Groupes de discussion : il valait mieux réfléchir avant de toucher à son clavier
Les groupes de discussion sont un peu l'ancêtre de Facebook, finalement. On venaient y débattre, vendre ses vieilleries, râler contre le système, s'engueuler avec élégance (souvent, mais parfois sans). Les groupes étaient hiérarchisés par thèmes, un peu comme le sont les pages Facebook aujourd'hui, on s'y abonnait, on lisait, on réagissait. En y repensant d'ailleurs, elles étaient sans publicité... Quoi qu'il en soit, les recommandations de l'époque résonnent étrangement aujourd'hui.

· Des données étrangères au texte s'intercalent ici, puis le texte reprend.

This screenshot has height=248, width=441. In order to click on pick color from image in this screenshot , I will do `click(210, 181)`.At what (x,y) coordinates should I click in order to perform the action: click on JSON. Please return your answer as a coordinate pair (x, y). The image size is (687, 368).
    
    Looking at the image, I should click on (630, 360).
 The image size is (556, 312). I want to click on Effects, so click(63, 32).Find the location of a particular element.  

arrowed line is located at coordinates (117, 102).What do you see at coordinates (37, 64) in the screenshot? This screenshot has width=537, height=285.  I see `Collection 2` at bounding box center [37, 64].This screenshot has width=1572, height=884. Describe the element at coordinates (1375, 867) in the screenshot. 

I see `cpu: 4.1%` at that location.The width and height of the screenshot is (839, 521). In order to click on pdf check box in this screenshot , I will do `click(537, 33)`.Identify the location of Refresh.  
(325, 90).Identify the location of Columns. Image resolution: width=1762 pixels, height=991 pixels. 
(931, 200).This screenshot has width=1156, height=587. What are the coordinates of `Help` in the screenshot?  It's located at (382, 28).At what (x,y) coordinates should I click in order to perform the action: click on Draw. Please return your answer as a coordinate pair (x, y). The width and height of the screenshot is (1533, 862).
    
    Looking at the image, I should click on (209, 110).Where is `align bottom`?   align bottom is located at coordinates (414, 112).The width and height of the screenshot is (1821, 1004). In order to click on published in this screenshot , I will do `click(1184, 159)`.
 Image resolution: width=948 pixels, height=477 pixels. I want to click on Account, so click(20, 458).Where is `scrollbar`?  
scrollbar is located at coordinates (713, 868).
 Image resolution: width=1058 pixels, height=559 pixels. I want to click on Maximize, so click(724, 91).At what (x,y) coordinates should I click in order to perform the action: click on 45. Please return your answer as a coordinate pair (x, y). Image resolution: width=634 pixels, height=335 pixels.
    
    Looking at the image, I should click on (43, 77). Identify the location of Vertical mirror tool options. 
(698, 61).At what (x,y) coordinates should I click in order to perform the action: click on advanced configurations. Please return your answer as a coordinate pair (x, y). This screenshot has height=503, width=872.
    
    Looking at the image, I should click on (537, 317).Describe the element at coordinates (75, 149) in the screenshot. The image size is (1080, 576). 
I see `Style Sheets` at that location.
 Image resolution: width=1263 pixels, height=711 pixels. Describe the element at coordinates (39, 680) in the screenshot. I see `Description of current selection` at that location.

Le préambule est assez étonnant à relire aujourd'hui : "Chaque fois que vous vous engagez dans la communication d'une personne à plusieurs, toutes les règles relatives au courrier sont d'application aussi. Après tout, communiquer avec plusieurs personnes via le courrier électronique ou en postant, est assez semblable à communiquer avec une personne, avec l'exception qu'il est possible d'offenser un bien plus grand nombre de gens qu'avec la communication de personne à personne. Il est donc fort important d'en savoir autant que possible à propos de l'audience de votre message."
- Lisez tant les listes de distribution que les groupes de Nouvelles pendant un ou deux mois, avant d'y câbler ou poster quelque chose. Cela vous aidera à acquérir une compréhension de la culture du groupe.
- Ne reprochez pas au gestionnaire du système, le comportement des utilisateurs.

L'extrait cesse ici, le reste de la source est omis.